The present study allowed us to identify interesting aspects associated with the quality of meat obtained from the Nero d’Abruzzo, a native pig breed in the central Italy. Particular attention was paid to the total fat content and the fatty acid profile, the CoQ10 content was then evaluated, information about the oxidative stability of the product was recorded both by means of a colorimetric assay and through the identification of volatile compounds deriving from lipolytic processes, and finally, an exploratory proteomic investigation was carried out on the protein profile present in the muscle tissue.

For the first time have been highlighted aspects that could be useful for the valorization of this little-known and widespread genetic resource of zootechnical interest.
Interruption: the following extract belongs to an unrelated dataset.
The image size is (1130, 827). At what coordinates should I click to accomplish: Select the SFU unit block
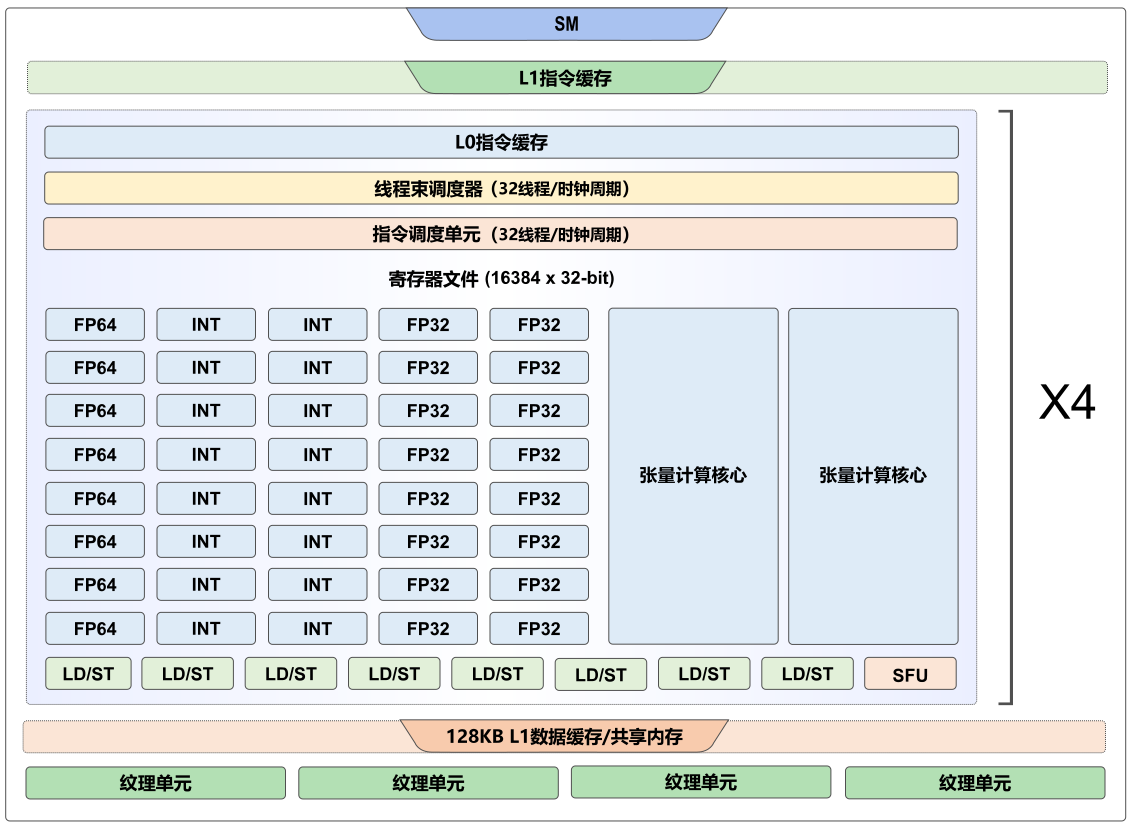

Specifically, the Nero d’Abruzzo meat showed to be richer in α-linolenic acid, the presence of which in animal products is commonly associated with important health benefits for consumers. Furthermore, the same samples were even characterized by better resistance to the oxidative process, thus allowing the product to be stored for relatively long periods of time without altering its nutritional and sensory properties. This last aspect could be justified, at least partially, by the higher content of CoQ10 found in this type of meat, which notoriously represents an antioxidant agent. Finally, of considerable interest, there is also the finding concerning a different profile of sarcoplasmic proteins in the Nero d’Abruzzo in comparison to commercial hybrid pigs. This aspect could represent the starting point for identifying markers that can discriminate products from different breeds, stemming the problem of food fraud that increasingly characterizes the market for food products obtained from the rustic breeds.